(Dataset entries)
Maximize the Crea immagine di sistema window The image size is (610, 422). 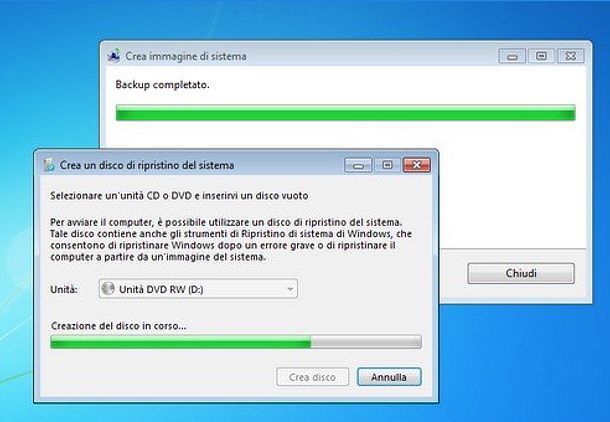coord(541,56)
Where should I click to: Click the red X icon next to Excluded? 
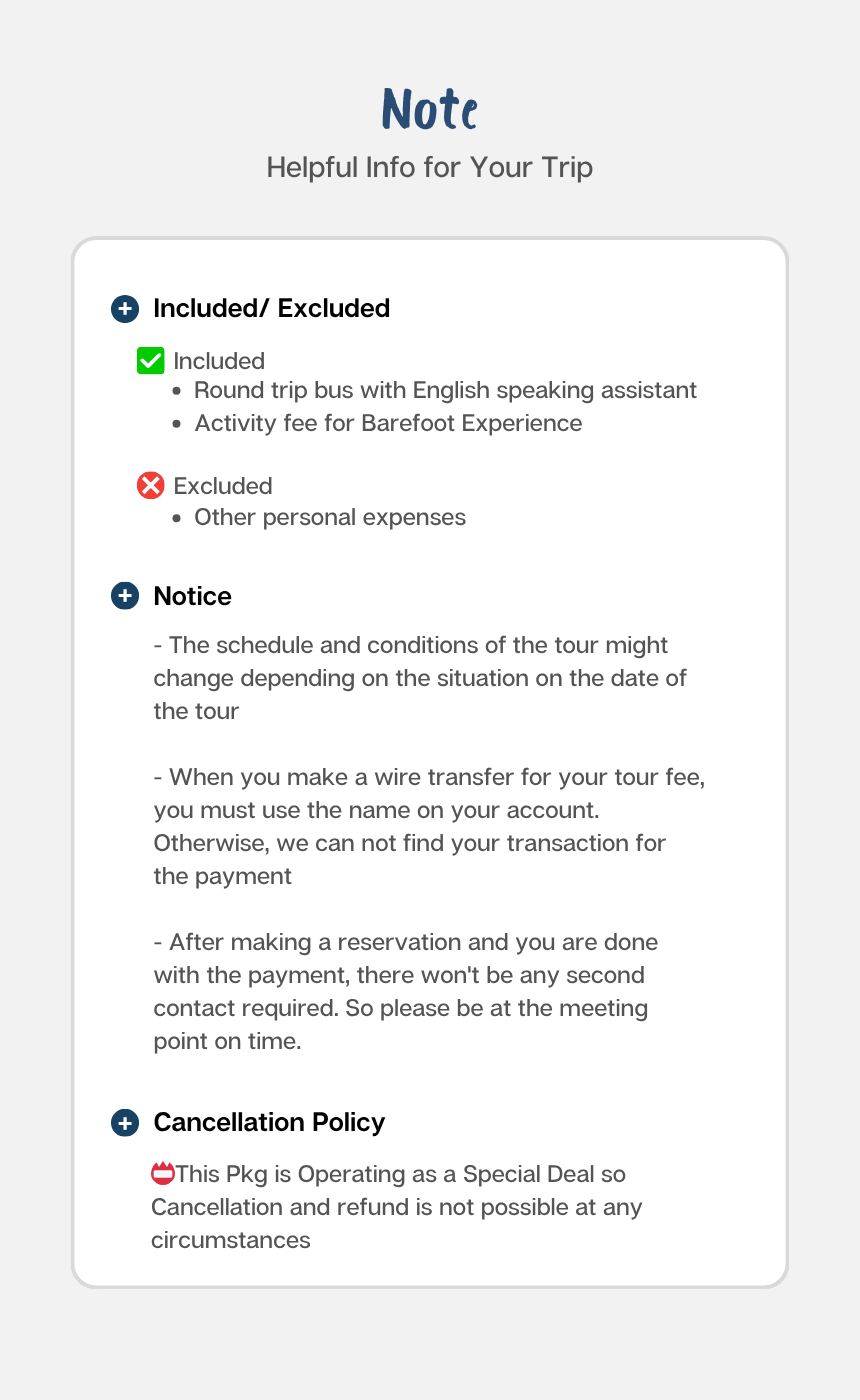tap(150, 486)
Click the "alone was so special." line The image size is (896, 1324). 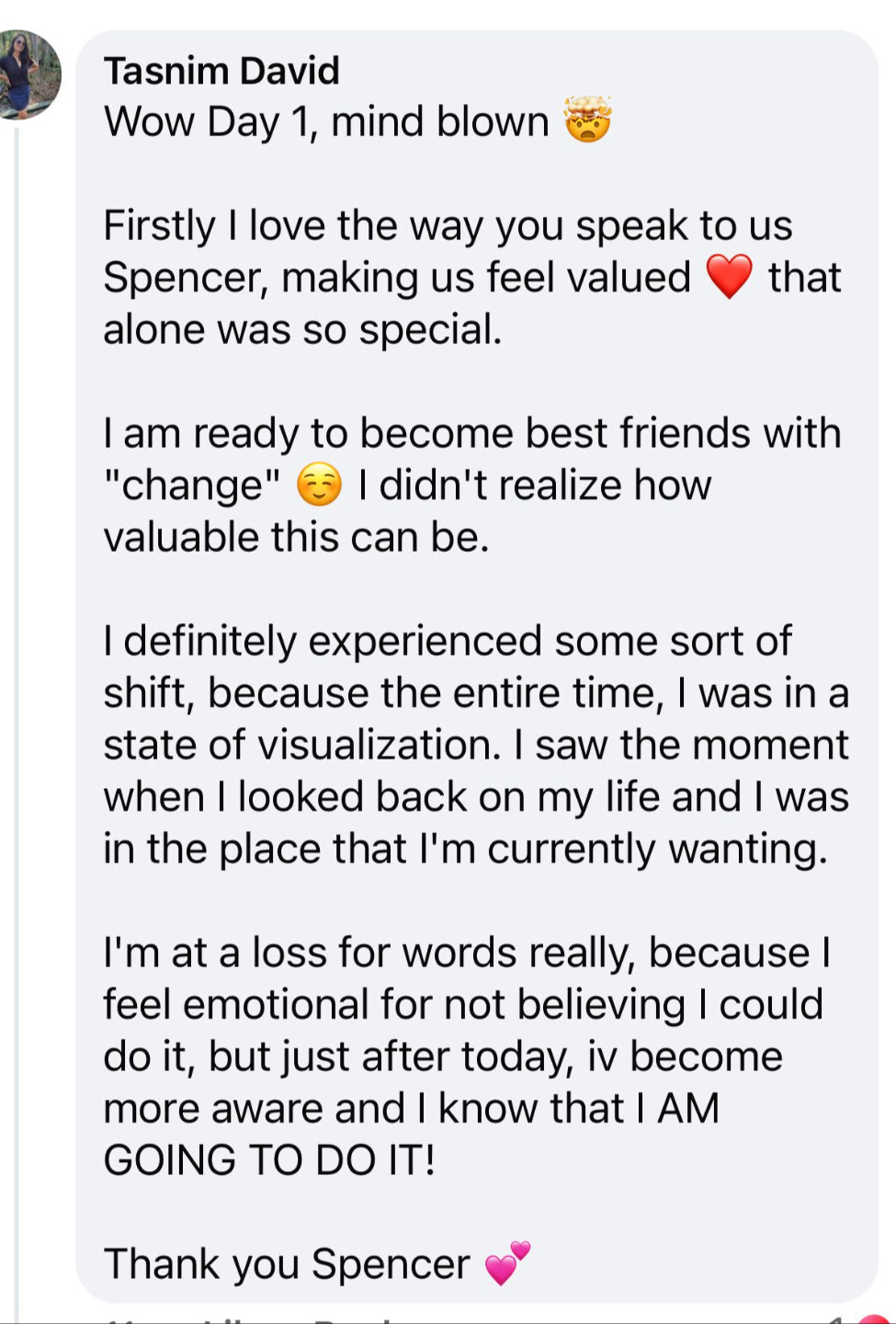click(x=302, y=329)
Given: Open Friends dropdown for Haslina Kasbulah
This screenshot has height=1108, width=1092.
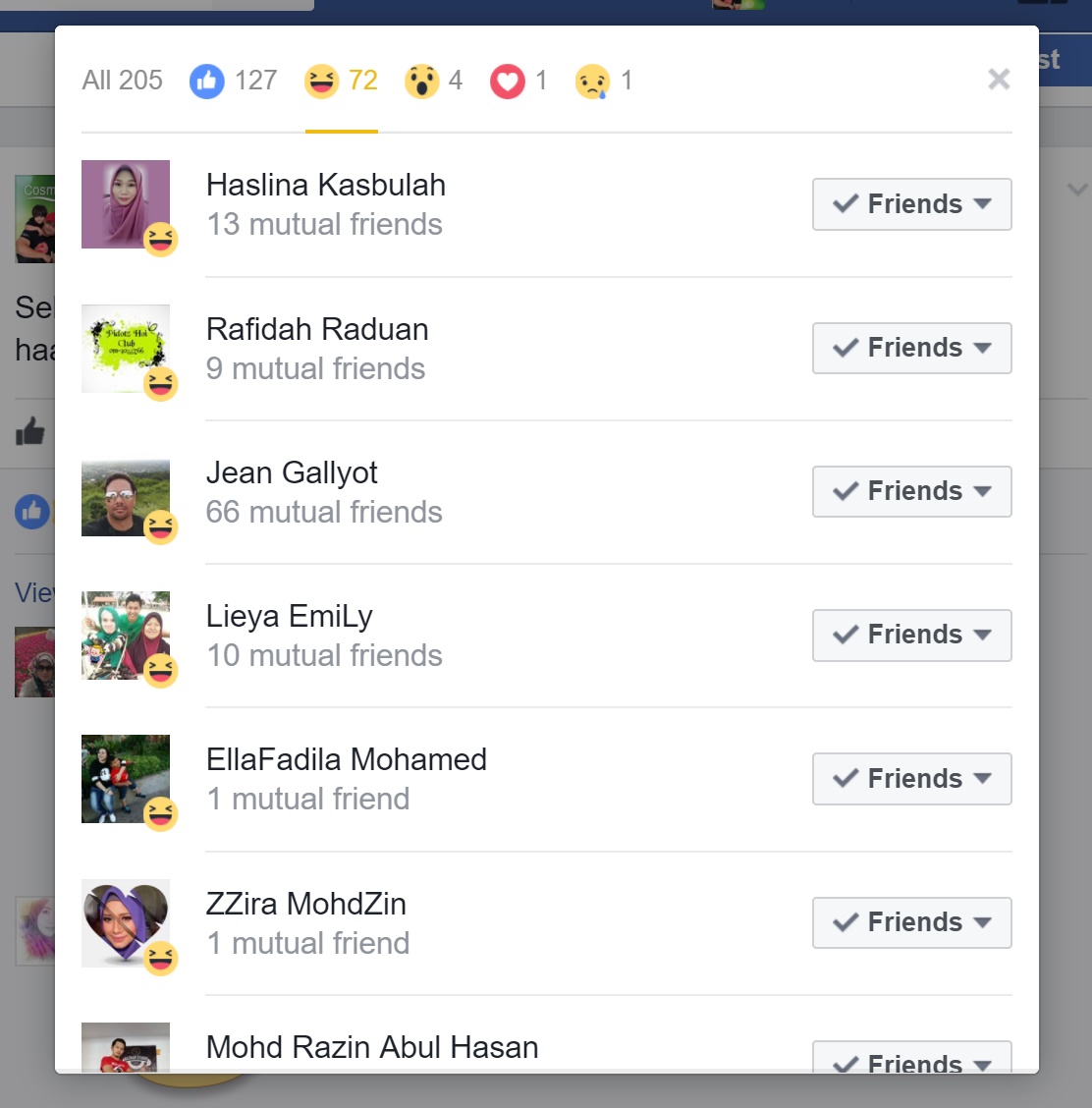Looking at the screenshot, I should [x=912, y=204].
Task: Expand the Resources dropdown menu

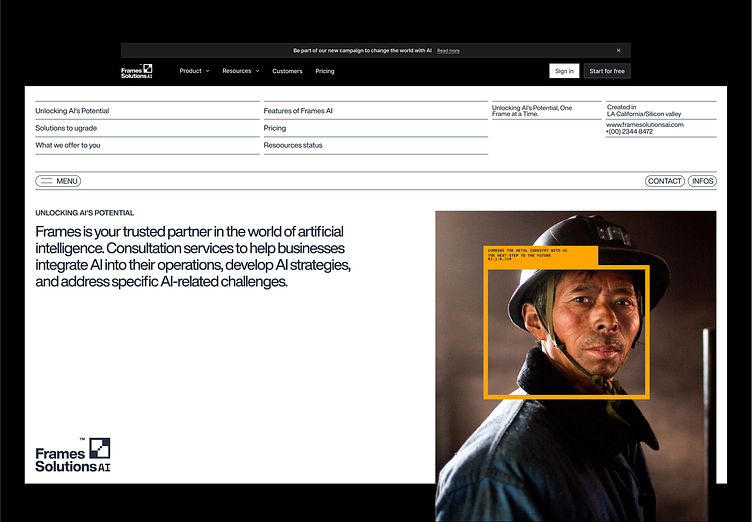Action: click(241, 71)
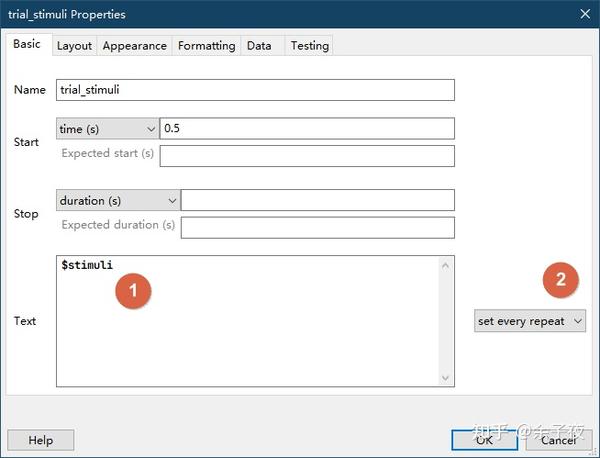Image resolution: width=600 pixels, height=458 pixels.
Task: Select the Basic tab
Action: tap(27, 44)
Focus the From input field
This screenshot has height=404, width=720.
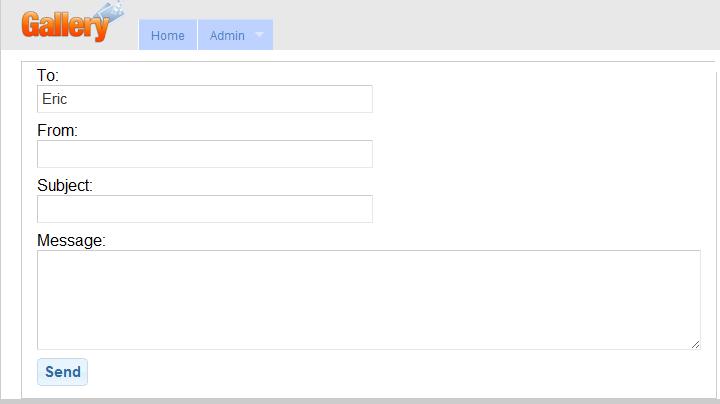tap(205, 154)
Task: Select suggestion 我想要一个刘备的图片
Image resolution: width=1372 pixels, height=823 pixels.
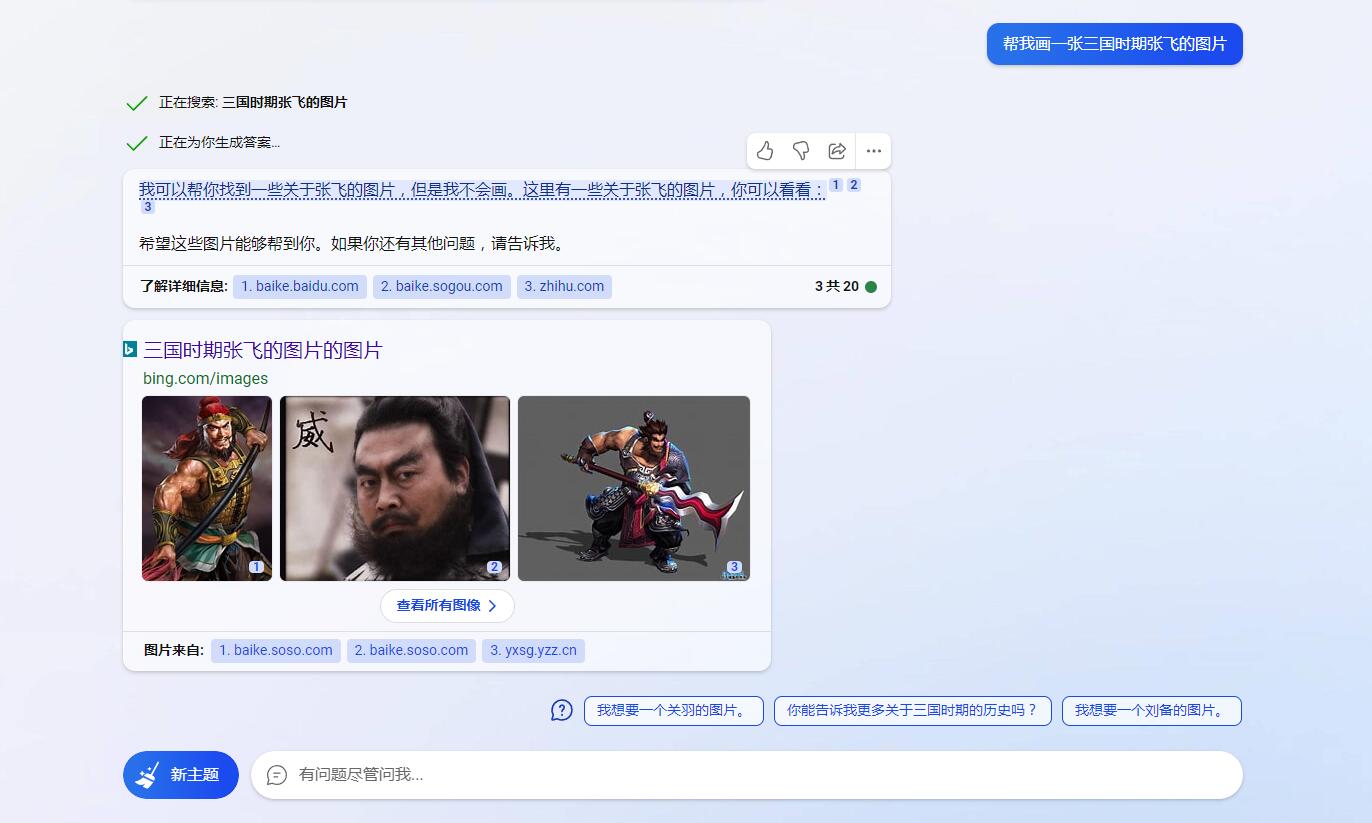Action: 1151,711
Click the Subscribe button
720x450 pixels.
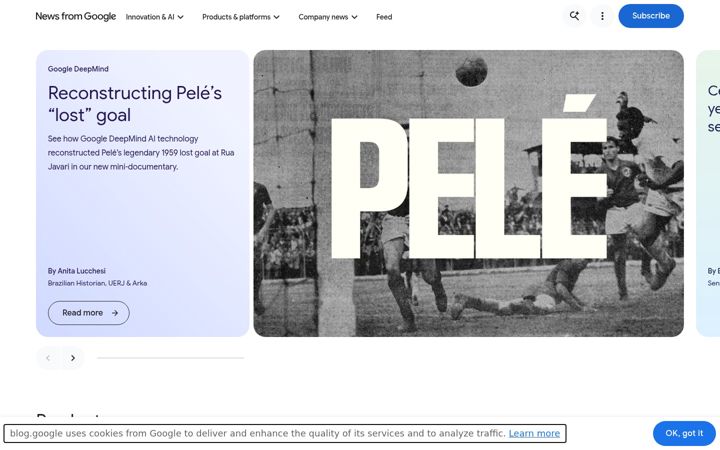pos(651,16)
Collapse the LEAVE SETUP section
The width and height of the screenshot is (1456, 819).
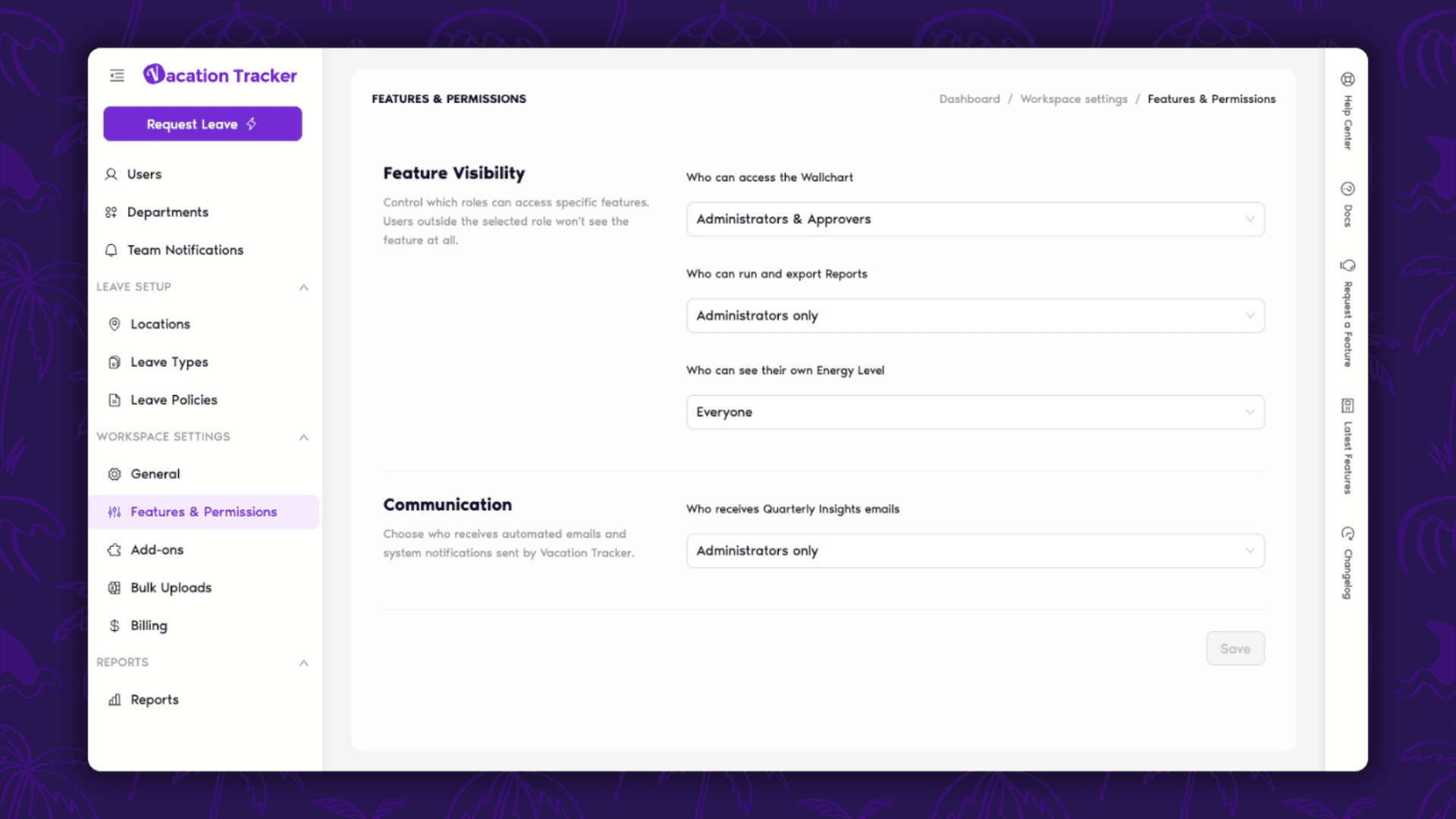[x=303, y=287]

-- WHAT THIS TASK INVOLVES --
In the records above, locate the line with "Image resolution: width=1372"; output it and each line after it through the last one, exactly, omitting pictures.

-- SOLVED EXERCISE --
Image resolution: width=1372 pixels, height=823 pixels.
Action: 1151,711
Click the Subscribe button
720x450 pixels.
pos(651,16)
Collapse the LEAVE SETUP section
The width and height of the screenshot is (1456, 819).
[x=303, y=287]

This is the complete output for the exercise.